• _Task brief_: Count how many lines of the data include the string "footer", then say that number and stop.

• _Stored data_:
++++++++++
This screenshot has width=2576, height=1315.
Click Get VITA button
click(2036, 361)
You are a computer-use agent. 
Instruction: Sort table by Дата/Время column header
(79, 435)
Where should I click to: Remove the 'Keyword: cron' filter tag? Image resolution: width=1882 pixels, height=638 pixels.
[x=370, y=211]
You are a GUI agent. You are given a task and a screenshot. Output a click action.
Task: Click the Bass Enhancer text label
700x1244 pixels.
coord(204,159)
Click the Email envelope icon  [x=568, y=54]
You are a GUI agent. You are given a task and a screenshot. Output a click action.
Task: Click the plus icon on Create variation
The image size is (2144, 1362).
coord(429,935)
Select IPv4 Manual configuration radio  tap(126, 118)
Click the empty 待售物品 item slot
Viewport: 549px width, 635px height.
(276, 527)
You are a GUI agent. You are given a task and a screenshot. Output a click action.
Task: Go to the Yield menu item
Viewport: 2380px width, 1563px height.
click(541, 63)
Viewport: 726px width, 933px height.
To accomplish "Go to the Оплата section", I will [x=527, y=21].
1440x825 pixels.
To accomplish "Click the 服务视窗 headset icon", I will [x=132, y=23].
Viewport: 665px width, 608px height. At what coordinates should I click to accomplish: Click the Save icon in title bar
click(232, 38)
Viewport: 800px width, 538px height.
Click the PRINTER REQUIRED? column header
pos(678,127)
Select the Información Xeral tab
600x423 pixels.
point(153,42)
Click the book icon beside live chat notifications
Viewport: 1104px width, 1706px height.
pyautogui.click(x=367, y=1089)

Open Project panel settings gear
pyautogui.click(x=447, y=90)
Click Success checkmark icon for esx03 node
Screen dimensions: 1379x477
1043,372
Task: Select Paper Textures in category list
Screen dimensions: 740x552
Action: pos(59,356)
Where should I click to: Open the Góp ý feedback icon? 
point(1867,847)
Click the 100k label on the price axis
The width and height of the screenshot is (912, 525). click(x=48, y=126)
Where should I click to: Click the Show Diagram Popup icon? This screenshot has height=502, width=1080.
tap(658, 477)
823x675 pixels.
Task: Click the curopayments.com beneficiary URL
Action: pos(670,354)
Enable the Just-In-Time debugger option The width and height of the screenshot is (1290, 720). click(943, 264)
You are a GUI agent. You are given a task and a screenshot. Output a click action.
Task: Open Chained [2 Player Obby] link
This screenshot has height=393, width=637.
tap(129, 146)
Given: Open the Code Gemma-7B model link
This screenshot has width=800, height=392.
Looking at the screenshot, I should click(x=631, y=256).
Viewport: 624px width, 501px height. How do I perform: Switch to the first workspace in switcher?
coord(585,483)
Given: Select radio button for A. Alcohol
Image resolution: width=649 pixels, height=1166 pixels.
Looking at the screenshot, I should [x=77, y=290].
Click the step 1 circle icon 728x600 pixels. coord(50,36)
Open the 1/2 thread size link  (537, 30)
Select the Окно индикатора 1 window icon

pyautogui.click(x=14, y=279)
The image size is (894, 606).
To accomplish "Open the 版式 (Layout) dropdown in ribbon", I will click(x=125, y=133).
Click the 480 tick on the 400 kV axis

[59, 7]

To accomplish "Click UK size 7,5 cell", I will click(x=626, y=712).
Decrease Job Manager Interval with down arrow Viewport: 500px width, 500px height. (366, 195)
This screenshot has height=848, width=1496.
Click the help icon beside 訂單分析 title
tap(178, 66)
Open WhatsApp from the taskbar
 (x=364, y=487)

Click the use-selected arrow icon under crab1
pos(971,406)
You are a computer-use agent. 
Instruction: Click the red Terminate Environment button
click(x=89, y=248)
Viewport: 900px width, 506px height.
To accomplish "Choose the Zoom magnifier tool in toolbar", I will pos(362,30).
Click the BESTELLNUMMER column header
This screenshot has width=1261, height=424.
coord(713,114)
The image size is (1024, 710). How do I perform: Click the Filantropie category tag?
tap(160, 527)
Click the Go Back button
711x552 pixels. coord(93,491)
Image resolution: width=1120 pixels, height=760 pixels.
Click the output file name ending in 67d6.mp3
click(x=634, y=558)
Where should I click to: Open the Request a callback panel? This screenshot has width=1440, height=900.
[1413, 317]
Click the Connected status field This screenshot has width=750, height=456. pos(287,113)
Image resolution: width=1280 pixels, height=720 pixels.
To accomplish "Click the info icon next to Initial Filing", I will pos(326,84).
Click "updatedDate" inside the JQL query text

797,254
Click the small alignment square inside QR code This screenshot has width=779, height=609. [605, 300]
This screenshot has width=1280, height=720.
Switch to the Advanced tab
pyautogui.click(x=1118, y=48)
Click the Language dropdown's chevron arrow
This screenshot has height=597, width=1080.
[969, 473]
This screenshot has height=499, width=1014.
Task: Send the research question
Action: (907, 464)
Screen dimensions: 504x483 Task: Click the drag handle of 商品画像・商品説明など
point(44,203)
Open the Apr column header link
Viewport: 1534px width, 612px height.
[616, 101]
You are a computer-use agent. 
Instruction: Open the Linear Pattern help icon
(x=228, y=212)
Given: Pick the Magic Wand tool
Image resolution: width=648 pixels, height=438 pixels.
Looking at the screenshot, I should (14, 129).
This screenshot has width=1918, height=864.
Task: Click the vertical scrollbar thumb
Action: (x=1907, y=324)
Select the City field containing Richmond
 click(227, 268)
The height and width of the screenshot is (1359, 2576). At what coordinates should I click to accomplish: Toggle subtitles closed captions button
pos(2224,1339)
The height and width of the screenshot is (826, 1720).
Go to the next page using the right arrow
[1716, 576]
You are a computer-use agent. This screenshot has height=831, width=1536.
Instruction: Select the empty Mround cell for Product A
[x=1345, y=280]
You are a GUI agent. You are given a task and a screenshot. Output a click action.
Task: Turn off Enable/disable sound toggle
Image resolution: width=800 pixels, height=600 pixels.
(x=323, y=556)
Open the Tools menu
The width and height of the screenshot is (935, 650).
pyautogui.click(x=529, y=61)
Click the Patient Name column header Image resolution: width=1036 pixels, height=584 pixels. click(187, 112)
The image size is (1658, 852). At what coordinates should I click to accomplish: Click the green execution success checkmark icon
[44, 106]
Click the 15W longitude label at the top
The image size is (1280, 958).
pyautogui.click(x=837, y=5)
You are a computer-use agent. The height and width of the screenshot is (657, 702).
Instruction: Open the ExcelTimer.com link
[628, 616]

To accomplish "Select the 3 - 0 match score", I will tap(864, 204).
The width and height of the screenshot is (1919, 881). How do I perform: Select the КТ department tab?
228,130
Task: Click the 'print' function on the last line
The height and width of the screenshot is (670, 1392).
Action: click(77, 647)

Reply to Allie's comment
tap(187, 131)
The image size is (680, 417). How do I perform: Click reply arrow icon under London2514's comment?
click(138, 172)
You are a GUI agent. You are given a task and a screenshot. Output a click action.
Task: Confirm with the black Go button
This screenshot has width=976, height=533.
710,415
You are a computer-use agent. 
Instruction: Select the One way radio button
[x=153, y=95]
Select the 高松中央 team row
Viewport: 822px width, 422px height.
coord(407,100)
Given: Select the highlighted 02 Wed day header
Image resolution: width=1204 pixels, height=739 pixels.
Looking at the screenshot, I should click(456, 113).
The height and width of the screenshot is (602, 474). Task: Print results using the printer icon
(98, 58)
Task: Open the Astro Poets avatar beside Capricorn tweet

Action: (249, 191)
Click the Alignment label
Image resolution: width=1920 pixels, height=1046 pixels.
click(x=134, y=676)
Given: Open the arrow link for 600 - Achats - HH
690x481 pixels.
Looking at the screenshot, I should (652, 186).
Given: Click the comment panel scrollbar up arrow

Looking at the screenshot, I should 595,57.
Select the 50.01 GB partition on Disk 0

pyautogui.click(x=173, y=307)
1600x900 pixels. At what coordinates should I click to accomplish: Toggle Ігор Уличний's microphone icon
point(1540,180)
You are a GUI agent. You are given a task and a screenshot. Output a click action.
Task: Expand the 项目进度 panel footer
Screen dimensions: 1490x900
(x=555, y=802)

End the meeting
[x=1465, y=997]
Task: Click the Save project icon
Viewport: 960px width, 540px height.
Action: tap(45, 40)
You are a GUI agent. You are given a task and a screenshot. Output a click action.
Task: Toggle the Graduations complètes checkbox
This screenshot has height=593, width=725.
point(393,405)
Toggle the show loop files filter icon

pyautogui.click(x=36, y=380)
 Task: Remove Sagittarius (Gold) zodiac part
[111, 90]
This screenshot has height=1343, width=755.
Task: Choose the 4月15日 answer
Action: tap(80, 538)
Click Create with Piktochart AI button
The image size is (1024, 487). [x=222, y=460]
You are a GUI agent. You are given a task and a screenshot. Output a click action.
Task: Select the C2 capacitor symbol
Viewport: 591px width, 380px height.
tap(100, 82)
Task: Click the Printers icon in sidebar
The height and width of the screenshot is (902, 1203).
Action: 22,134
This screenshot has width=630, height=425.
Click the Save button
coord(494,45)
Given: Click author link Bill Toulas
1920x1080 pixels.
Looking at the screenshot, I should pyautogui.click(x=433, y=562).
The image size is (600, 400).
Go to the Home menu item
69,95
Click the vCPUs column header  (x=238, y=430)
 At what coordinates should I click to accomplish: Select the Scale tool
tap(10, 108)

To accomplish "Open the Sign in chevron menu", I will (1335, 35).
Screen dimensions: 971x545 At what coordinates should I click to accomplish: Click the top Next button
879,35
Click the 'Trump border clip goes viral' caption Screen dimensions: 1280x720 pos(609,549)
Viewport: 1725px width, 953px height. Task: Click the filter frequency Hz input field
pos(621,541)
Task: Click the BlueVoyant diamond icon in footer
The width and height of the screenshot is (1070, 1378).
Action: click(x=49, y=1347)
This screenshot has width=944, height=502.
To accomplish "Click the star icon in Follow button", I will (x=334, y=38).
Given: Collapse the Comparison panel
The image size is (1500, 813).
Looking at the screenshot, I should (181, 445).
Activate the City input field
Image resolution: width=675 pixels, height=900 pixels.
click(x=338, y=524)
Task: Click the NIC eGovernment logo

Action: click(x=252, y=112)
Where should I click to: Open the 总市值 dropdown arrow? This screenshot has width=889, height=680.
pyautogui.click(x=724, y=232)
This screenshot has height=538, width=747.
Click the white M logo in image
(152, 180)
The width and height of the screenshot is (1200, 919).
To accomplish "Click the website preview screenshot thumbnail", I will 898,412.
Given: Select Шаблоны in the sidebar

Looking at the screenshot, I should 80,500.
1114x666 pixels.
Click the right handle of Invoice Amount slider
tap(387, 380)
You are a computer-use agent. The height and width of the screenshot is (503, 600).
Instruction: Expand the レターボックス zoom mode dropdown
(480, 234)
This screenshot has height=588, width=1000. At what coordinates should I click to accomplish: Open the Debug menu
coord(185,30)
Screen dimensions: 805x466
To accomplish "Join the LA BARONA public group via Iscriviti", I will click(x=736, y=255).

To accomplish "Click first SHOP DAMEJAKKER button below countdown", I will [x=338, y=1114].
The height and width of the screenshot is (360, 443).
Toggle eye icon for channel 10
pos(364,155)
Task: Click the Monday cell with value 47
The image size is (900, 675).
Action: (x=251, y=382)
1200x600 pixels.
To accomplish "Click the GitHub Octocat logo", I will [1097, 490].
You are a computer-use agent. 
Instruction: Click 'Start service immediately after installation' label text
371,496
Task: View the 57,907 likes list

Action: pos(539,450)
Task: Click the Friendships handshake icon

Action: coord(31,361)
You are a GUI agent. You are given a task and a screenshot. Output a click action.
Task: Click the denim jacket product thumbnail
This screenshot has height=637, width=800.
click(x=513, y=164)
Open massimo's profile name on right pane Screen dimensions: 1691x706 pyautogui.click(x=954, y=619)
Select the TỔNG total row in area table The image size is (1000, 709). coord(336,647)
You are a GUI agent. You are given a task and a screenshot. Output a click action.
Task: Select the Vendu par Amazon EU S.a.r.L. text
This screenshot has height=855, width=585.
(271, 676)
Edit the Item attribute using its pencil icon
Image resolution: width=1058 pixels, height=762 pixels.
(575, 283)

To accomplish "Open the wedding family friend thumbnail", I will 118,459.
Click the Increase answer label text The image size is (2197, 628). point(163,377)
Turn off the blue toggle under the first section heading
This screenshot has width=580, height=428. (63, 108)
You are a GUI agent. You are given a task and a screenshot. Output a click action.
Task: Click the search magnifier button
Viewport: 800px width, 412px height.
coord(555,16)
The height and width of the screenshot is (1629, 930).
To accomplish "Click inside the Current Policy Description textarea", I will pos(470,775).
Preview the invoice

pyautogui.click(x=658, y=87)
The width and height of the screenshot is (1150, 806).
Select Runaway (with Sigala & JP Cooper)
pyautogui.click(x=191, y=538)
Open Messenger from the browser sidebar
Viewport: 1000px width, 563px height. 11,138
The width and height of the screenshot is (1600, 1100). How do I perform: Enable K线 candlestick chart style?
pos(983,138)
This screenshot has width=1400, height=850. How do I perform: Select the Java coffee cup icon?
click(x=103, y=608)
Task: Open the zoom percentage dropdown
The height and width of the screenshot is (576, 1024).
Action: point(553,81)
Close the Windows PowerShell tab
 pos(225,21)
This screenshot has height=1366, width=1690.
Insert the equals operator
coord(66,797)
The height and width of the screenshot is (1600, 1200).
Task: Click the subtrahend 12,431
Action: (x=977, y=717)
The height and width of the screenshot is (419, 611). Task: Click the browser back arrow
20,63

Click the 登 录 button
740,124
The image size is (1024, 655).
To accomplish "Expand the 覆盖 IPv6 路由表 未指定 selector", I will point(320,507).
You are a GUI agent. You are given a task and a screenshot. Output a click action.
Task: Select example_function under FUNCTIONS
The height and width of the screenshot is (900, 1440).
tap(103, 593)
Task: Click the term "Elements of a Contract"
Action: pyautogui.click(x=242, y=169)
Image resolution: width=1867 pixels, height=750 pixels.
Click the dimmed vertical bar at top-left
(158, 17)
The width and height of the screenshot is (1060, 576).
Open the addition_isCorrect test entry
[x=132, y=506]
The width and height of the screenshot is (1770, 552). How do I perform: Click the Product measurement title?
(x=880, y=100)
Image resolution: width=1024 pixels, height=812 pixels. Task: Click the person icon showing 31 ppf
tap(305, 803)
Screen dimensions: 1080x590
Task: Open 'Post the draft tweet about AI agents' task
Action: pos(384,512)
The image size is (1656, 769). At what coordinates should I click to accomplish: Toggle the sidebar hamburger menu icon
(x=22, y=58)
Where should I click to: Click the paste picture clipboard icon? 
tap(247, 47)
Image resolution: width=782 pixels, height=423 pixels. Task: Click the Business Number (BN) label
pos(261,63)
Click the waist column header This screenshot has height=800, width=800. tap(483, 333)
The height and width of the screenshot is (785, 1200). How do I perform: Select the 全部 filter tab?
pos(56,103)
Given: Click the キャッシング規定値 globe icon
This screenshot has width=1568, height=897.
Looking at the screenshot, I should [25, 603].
++++++++++
• _Task solution_: 2